Stored items

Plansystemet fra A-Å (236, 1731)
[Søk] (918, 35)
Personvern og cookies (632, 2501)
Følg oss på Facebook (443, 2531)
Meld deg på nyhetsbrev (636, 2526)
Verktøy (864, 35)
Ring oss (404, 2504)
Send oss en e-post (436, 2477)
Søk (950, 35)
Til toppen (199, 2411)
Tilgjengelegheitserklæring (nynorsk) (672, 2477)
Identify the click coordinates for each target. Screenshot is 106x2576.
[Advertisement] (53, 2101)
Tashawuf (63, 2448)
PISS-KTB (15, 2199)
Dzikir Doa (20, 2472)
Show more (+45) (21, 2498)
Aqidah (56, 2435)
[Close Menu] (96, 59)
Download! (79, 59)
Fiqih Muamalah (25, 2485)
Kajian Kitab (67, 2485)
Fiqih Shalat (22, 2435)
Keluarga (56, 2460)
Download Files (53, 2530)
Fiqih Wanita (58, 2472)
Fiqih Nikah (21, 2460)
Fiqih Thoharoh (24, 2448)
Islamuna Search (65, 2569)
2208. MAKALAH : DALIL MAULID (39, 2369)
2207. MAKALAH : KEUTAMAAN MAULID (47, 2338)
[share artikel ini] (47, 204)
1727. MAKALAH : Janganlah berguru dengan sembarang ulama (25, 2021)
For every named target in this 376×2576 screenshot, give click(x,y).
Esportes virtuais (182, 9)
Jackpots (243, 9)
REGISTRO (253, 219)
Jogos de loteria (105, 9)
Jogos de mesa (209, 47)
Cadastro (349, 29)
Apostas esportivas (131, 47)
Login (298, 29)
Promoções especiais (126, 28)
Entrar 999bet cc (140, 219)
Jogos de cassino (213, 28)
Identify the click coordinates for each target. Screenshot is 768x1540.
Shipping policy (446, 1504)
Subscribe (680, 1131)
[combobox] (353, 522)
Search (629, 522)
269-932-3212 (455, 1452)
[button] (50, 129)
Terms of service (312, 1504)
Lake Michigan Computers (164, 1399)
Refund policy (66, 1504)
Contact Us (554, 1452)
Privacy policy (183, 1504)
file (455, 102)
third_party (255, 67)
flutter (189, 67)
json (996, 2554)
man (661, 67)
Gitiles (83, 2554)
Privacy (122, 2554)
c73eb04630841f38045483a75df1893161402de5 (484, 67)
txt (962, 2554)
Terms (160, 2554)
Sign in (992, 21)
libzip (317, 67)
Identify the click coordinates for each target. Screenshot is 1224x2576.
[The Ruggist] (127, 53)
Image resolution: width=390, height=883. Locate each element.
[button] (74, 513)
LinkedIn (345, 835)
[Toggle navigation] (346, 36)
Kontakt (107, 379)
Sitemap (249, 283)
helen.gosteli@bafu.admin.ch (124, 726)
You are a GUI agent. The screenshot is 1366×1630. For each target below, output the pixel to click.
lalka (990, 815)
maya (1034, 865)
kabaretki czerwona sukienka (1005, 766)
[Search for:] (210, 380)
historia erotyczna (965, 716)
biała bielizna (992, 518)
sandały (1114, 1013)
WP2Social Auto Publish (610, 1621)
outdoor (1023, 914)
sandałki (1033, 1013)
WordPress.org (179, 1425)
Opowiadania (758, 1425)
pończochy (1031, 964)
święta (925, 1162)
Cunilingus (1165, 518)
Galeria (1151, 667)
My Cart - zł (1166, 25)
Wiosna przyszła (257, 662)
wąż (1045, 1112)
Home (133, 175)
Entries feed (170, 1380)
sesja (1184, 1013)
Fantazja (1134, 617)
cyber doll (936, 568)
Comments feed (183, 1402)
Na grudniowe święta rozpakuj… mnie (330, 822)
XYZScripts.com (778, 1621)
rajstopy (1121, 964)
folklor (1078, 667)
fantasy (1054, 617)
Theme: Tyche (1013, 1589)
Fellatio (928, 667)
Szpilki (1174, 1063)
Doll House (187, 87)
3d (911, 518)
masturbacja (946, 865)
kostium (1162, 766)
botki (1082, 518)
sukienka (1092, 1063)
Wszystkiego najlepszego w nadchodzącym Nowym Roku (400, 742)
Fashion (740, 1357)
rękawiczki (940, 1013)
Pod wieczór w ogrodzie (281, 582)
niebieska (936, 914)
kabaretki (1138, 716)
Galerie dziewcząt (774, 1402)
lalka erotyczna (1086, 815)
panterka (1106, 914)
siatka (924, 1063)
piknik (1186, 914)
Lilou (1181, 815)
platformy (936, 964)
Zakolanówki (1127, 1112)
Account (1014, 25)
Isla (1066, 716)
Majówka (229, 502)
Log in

:: What the exercise asks ::
Please print the data above exactly as it appears.

:: Solved exercise ::
Plansystemet fra A-Å (236, 1731)
[Søk] (918, 35)
Personvern og cookies (632, 2501)
Følg oss på Facebook (443, 2531)
Meld deg på nyhetsbrev (636, 2526)
Verktøy (864, 35)
Ring oss (404, 2504)
Send oss en e-post (436, 2477)
Søk (950, 35)
Til toppen (199, 2411)
Tilgjengelegheitserklæring (nynorsk) (672, 2477)
Identify the click coordinates for each target. Screenshot is 106x2576.
[Advertisement] (53, 2101)
Tashawuf (63, 2448)
PISS-KTB (15, 2199)
Dzikir Doa (20, 2472)
Show more (+45) (21, 2498)
Aqidah (56, 2435)
[Close Menu] (96, 59)
Download! (79, 59)
Fiqih Muamalah (25, 2485)
Kajian Kitab (67, 2485)
Fiqih Shalat (22, 2435)
Keluarga (56, 2460)
Download Files (53, 2530)
Fiqih Wanita (58, 2472)
Fiqih Nikah (21, 2460)
Fiqih Thoharoh (24, 2448)
Islamuna Search (65, 2569)
2208. MAKALAH : DALIL MAULID (39, 2369)
2207. MAKALAH : KEUTAMAAN MAULID (47, 2338)
[share artikel ini] (47, 204)
1727. MAKALAH : Janganlah berguru dengan sembarang ulama (25, 2021)
For every named target in this 376×2576 screenshot, give click(x,y).
Esportes virtuais (182, 9)
Jackpots (243, 9)
REGISTRO (253, 219)
Jogos de loteria (105, 9)
Jogos de mesa (209, 47)
Cadastro (349, 29)
Apostas esportivas (131, 47)
Login (298, 29)
Promoções especiais (126, 28)
Entrar 999bet cc (140, 219)
Jogos de cassino (213, 28)
Identify the click coordinates for each target. Screenshot is 768x1540.
Shipping policy (446, 1504)
Subscribe (680, 1131)
[combobox] (353, 522)
Search (629, 522)
269-932-3212 (455, 1452)
[button] (50, 129)
Terms of service (312, 1504)
Lake Michigan Computers (164, 1399)
Refund policy (66, 1504)
Contact Us (554, 1452)
Privacy policy (183, 1504)
file (455, 102)
third_party (255, 67)
flutter (189, 67)
json (996, 2554)
man (661, 67)
Gitiles (83, 2554)
Privacy (122, 2554)
c73eb04630841f38045483a75df1893161402de5 (484, 67)
txt (962, 2554)
Terms (160, 2554)
Sign in (992, 21)
libzip (317, 67)
Identify the click coordinates for each target. Screenshot is 1224x2576.
[The Ruggist] (127, 53)
Image resolution: width=390, height=883. Locate each element.
[button] (74, 513)
LinkedIn (345, 835)
[Toggle navigation] (346, 36)
Kontakt (107, 379)
Sitemap (249, 283)
helen.gosteli@bafu.admin.ch (124, 726)
You are a GUI agent. The screenshot is 1366×1630. For each target below, output the pixel to click.
lalka (990, 815)
maya (1034, 865)
kabaretki czerwona sukienka (1005, 766)
[Search for:] (210, 380)
historia erotyczna (965, 716)
biała bielizna (992, 518)
sandały (1114, 1013)
WP2Social Auto Publish (610, 1621)
outdoor (1023, 914)
sandałki (1033, 1013)
WordPress.org (179, 1425)
Opowiadania (758, 1425)
pończochy (1031, 964)
święta (925, 1162)
Cunilingus (1165, 518)
Galeria (1151, 667)
My Cart - zł (1166, 25)
Wiosna przyszła (257, 662)
wąż (1045, 1112)
Home (133, 175)
Entries feed (170, 1380)
sesja (1184, 1013)
Fantazja (1134, 617)
cyber doll (936, 568)
Comments feed (183, 1402)
Na grudniowe święta rozpakuj… mnie (330, 822)
XYZScripts.com (778, 1621)
rajstopy (1121, 964)
folklor (1078, 667)
fantasy (1054, 617)
Theme: Tyche (1013, 1589)
Fellatio (928, 667)
Szpilki (1174, 1063)
Doll House (187, 87)
3d (911, 518)
masturbacja (946, 865)
kostium (1162, 766)
botki (1082, 518)
sukienka (1092, 1063)
Wszystkiego najlepszego w nadchodzącym Nowym Roku (400, 742)
Fashion (740, 1357)
rękawiczki (940, 1013)
Pod wieczór w ogrodzie (281, 582)
niebieska (936, 914)
kabaretki (1138, 716)
Galerie dziewcząt (774, 1402)
lalka erotyczna (1086, 815)
panterka (1106, 914)
siatka (924, 1063)
piknik (1186, 914)
Lilou (1181, 815)
platformy (936, 964)
Zakolanówki (1127, 1112)
Account (1014, 25)
Isla (1066, 716)
Majówka (229, 502)
Log in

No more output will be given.